The whitefly, Bemisia tabaci Gennadius (Hemiptera: Aleyrodidae), is one of the world’s top 100 invasive organisms1. It is causing severe economic damage in over 60 crop plants as a phloem sap sucking pest or as a vector of viral diseases2. Wider host adaptability, cryptic species status, and virus transmission capabilities have rendered the management of this pest very difficult1. B. tabaci has tremendous potential to develop resistance to insecticides. To date, B. tabaci has shown resistance to more than 40 active ingredients of insecticides3.

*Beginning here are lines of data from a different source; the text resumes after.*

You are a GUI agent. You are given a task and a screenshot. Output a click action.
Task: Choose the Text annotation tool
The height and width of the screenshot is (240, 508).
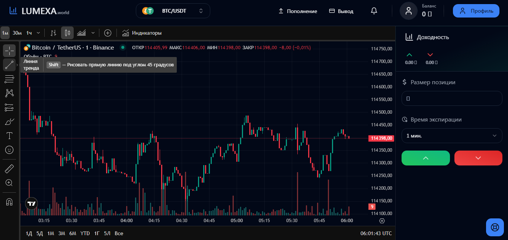point(9,135)
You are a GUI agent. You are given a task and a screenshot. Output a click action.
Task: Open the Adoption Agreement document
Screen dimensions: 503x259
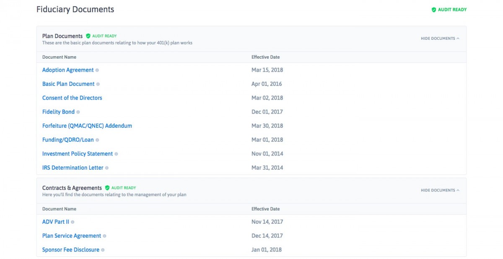[68, 70]
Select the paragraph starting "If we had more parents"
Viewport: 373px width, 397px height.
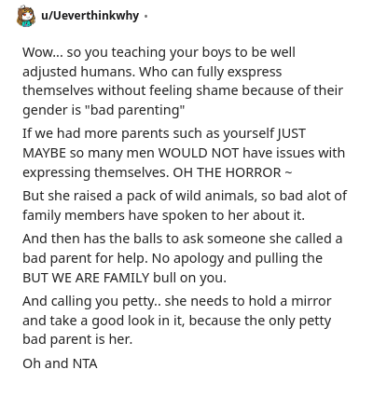[184, 153]
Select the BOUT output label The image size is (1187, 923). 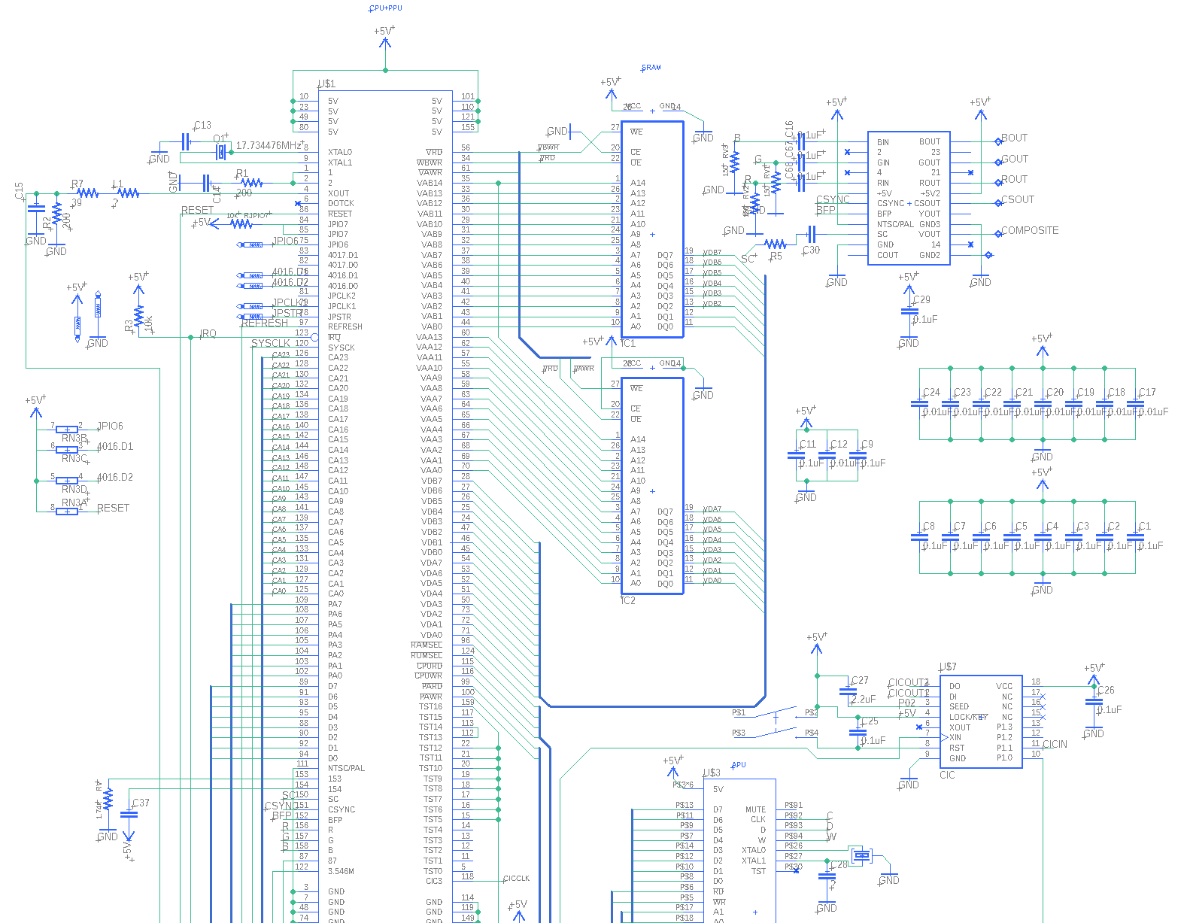point(1014,138)
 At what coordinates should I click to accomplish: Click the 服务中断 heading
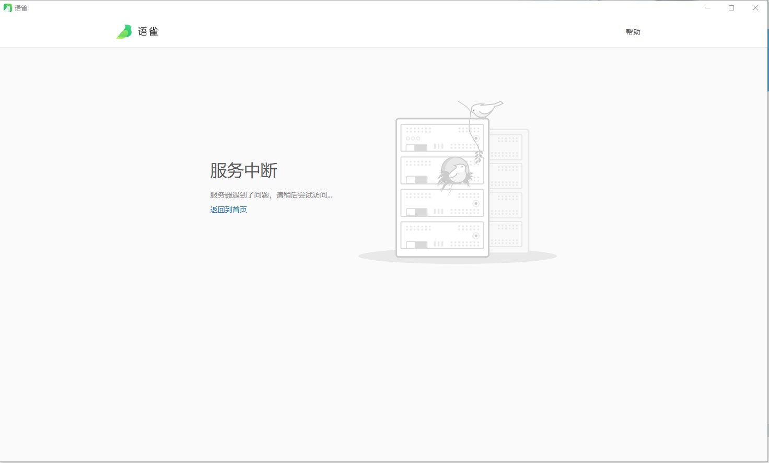pos(243,171)
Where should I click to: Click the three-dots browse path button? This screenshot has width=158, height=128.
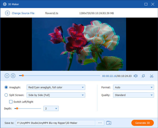click(100, 123)
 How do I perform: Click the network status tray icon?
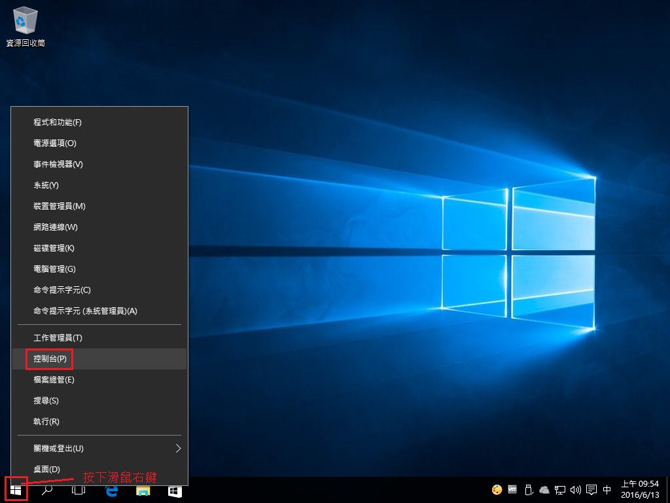(x=560, y=489)
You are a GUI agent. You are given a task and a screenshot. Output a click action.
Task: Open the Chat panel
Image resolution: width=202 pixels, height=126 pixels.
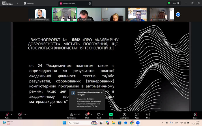(87, 115)
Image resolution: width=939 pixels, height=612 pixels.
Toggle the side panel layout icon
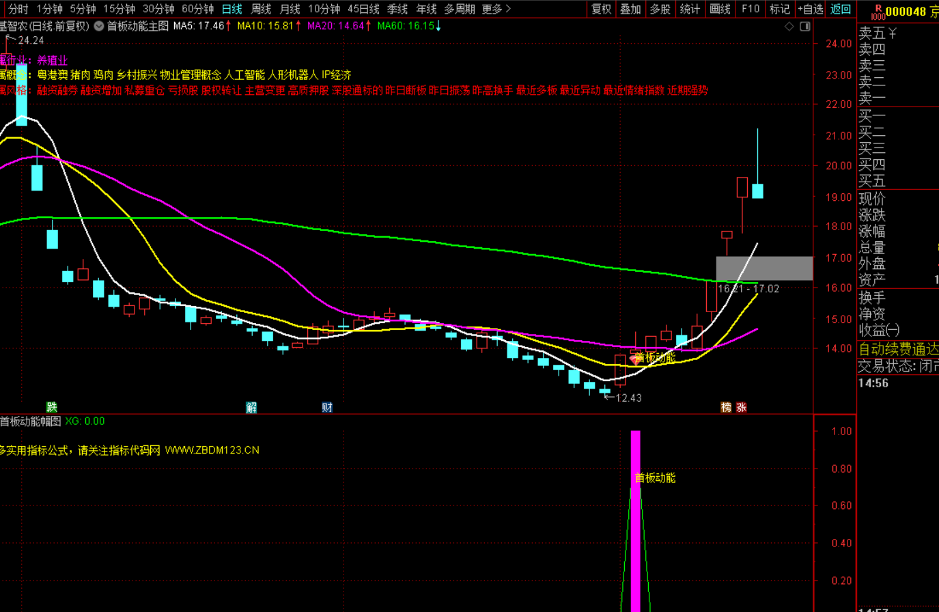806,27
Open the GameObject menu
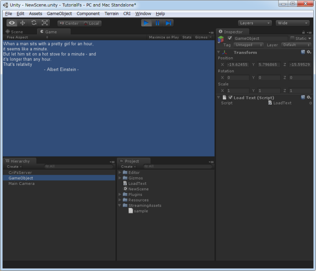This screenshot has height=271, width=316. (59, 14)
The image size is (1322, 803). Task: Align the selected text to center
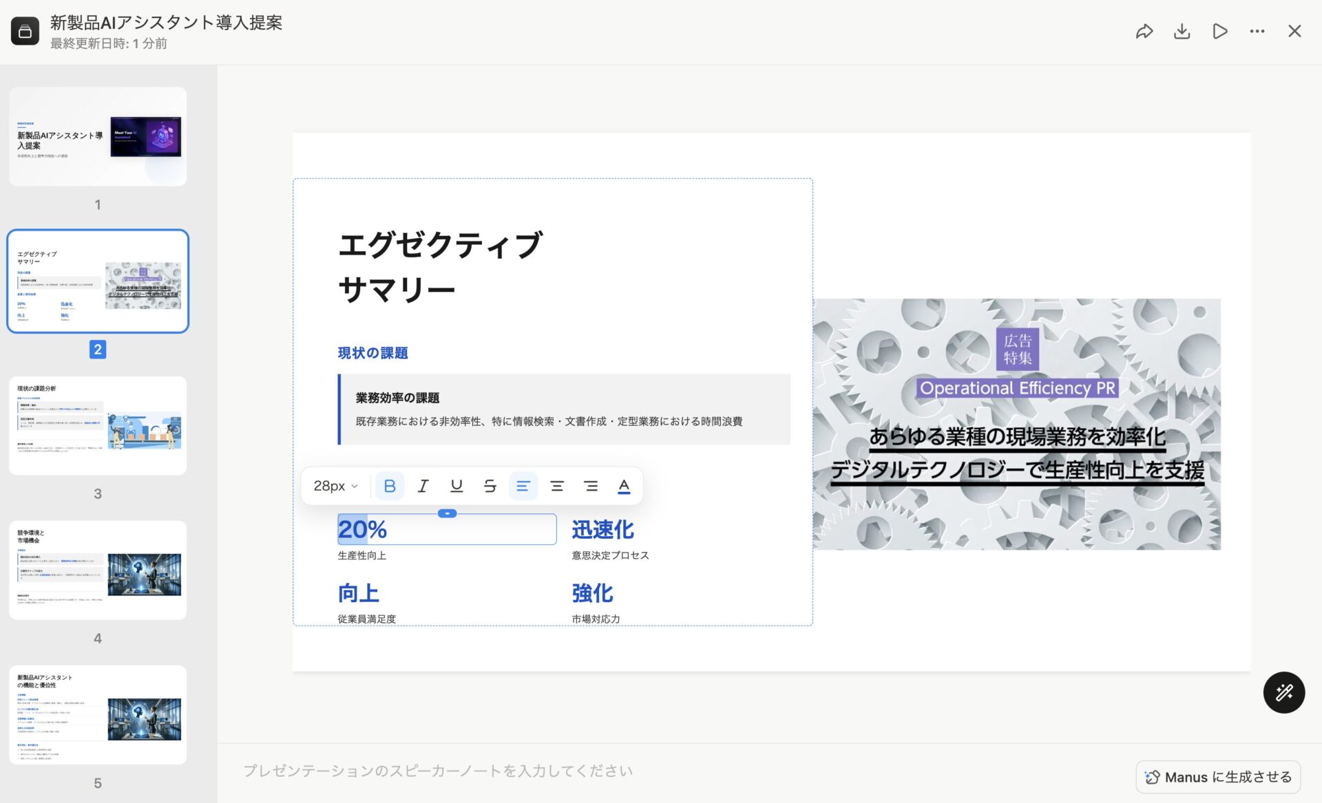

Historically, cotton and vegetables have accounted for more than 50 percent of insecticide usage in India4. With the wider adoption of Bt cotton technology in India during 2002, the insecticide usage on cotton for controlling bollworms had started declining5. However, there has been a surge in demand for insecticides on cotton since 2006. As per one estimate, the insecticide usage on cotton in India has increased from 2374 MT in 2006 to 6372 MT in 2011, on account of increase in area under sucking pest susceptible Bt cotton hybrids, resurgence of sucking pests and due to progressive increase in levels of resistance by sucking pests to insecticides4,6,7.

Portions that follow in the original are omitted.